Mayorasgo de Koka (literally Primogeniture of Coca, or the Entailed Estate of the Coca family) was a 35,000-acre (140 km2) tract of land in northeastern Hispaniola, then under Haitian rule. After renting the rights of the land from the Haitian government in 1837, Zephaniah Kingsley purchased it in 1838. As white people were barred from land ownership in Haiti[2]: 93 the estate was titled in the name of Zephaniah's eldest biracial son George Kingsley, whose mother was Kingsley's recognized African-born wife Anna Madgigine Jai Kingsley. Today the site is located in the province of Puerto Plata, Dominican Republic.
Beginning in 1828, the legislature of the new U.S. Territory of Florida passed a series of laws that progressively removed the rights that free persons of color had enjoyed in Spanish Florida. After failed attempts at stopping these laws through politics and advocacy, Kingsley moved his mixed-"race" family—as well as a total of 53 former slaves which he freed from his plantations in Florida—to the estate.[1] The former slaves became indentured servants. There they were guaranteed equality by the laws of the Republic of Haiti, the first independent country in the world established by former African slaves. Anna Kingsley lived there from 1838 to 1846, when she returned to Florida.

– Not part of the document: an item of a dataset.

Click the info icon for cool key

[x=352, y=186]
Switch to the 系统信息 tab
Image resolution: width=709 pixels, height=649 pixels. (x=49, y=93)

The economy of the estate was mostly agricultural and included some mahogany logging. As the number of Kingsley descendants grew, they turned to cattle grazing and further divided the property into smaller tracts of land. Some descendants moved to urban areas and gradually lost control of the land to peasant farmers. Today, some descendants of Zephaniah Kingsley as well as of his former Florida slaves still live in the area. The village of Cabaret, within the former plantation, is today the windsurfing tourist town of Cabarete.
There are no markers and no historic buildings.